Mark Moskowitz, a man from NYC's upper-east side is suing Bally Total Fitness for damages after he slipped and fell on a “foreign white substance” at one of their locations last year; the fall fractured a portion of his shoulder which he then needed surgically repaired. The gym was apparently a hotspot for “cruising” (the act of searching for homosexual partners in public places) and other sexual acts with the Cruising Gays City Hookup Guide website saying, “There are 2 LIGHTS in the Steam Sauna. The rear light is out 1/2 the time. When it is OFF the party is ON.”

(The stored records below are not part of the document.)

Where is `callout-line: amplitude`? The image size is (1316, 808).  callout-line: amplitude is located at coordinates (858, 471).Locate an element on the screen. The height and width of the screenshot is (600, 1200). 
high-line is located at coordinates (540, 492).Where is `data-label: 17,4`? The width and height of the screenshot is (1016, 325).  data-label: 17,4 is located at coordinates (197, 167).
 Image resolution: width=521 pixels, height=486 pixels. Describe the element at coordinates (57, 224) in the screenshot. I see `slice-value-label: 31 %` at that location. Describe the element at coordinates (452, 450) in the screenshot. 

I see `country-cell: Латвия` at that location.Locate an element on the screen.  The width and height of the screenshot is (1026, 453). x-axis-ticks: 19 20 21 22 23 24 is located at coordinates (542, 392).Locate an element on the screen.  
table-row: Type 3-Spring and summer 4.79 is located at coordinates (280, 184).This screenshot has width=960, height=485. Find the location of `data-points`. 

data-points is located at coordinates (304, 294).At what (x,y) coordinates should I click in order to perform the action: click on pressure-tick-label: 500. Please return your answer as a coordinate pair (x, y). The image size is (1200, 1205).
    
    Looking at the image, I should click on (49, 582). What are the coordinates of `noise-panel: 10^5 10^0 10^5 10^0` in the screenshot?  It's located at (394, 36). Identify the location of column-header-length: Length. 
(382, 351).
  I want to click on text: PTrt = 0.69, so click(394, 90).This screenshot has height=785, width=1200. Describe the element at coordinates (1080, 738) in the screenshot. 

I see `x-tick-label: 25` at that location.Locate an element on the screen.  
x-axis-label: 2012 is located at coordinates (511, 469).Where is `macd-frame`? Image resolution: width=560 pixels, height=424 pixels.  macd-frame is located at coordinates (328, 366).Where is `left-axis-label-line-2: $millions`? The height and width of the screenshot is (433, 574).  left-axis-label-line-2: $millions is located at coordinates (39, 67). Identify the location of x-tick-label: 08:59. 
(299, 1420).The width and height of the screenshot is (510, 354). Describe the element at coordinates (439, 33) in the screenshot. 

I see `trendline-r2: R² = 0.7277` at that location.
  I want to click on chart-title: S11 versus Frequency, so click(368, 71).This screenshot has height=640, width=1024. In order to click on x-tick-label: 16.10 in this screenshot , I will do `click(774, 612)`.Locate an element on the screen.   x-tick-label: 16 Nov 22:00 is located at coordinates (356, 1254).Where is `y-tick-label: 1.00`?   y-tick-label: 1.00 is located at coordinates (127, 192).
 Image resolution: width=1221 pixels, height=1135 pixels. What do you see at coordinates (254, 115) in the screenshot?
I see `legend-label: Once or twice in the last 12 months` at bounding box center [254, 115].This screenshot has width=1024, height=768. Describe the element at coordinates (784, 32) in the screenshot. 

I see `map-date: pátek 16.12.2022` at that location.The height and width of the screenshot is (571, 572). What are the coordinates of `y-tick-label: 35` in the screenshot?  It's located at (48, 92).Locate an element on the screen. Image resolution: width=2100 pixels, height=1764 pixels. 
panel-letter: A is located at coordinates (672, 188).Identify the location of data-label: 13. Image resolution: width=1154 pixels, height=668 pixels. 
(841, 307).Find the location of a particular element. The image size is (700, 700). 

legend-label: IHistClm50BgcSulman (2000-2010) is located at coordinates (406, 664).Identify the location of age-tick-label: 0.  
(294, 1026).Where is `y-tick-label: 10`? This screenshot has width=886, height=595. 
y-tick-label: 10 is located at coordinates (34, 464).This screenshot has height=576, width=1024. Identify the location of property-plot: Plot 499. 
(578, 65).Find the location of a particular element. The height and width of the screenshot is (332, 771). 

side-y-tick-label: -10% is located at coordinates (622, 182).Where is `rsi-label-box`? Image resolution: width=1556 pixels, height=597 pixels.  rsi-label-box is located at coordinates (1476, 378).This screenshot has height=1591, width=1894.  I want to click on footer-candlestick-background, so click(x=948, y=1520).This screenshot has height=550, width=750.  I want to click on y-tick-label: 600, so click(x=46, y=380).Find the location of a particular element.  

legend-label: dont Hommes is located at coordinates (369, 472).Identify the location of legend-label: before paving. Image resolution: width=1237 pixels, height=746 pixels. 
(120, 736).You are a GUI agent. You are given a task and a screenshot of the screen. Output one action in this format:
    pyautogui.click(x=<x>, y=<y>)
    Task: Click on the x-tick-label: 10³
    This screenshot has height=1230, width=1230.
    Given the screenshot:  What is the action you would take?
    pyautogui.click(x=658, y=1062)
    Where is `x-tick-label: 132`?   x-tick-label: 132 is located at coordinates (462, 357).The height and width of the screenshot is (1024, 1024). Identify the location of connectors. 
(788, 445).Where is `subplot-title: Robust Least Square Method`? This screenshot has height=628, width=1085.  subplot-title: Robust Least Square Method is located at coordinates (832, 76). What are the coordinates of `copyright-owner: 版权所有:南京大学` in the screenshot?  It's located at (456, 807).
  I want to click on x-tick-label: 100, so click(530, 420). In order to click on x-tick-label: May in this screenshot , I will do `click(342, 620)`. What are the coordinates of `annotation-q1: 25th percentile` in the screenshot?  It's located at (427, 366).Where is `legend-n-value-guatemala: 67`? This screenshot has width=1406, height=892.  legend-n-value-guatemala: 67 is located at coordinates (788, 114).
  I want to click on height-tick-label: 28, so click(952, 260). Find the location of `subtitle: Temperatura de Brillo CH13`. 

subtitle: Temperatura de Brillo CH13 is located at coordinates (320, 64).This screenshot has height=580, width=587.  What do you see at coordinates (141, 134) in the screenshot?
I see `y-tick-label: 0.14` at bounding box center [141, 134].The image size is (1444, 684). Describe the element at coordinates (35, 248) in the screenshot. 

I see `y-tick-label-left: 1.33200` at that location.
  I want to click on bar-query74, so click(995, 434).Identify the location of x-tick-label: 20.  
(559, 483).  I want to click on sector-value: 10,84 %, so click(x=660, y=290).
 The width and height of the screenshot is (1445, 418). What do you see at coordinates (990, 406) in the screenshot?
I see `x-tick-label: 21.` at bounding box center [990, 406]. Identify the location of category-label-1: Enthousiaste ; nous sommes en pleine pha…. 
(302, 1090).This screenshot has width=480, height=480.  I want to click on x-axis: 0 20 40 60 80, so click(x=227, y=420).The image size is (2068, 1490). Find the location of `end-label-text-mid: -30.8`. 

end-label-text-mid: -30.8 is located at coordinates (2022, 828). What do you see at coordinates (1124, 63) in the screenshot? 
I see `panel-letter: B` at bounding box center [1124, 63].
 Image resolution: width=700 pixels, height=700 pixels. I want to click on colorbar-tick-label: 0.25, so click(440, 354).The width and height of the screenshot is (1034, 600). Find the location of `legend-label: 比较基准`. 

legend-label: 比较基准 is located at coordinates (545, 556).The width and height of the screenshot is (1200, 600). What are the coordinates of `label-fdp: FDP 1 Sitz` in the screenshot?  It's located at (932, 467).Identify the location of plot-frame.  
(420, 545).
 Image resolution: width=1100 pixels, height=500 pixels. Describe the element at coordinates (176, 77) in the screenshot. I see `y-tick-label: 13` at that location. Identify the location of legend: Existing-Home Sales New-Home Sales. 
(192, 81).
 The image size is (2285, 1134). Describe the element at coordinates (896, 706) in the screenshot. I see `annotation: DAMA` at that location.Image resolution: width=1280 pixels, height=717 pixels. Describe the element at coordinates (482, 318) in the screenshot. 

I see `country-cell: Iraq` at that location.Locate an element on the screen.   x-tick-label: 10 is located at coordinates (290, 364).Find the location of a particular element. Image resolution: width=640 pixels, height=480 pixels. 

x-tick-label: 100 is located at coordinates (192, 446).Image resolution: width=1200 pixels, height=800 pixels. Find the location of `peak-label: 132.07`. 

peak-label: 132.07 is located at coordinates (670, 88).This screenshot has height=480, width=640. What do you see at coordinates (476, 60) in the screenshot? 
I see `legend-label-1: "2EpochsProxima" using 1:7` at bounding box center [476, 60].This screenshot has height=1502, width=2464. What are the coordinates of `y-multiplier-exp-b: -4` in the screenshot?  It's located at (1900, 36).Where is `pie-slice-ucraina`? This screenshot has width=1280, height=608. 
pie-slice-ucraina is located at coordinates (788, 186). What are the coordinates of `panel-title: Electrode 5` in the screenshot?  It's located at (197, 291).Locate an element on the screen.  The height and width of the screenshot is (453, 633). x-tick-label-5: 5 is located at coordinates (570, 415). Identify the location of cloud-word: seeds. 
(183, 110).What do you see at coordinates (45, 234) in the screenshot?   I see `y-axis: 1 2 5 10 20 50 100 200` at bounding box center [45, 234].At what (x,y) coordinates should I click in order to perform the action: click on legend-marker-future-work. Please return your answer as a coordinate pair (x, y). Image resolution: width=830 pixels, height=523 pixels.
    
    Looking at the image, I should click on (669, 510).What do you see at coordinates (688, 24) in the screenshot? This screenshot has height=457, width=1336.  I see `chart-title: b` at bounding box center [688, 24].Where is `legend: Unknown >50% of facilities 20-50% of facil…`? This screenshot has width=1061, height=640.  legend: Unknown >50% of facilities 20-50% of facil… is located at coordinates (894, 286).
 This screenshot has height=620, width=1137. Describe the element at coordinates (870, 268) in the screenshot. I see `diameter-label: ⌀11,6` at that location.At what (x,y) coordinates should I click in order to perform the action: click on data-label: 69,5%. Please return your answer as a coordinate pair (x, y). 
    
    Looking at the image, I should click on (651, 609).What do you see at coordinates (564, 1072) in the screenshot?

The gym vehemently denys any such reputation, although Moskowitz's lawyer stated Bally's used to have a trained team to deal with the excess sperm in the past, but now they just leave a hose and liquid soap for people to clean up after themselves: “They used to have somebody at the gym who monitored this kind of activity and stopped it from happening,” the lawyer told the News. “A few years ago, they stopped doing this.”
I'm gonna go out on a limb and say this is probably the worst way to ever be rewarded for your time at the gym in the history of exercise. It's hard enough getting to the gym on some days, and to finally get to the end of a workout, sit in the sauna and break a shoulder slipping on sperm left by other members might be enough for me to throw in the towel.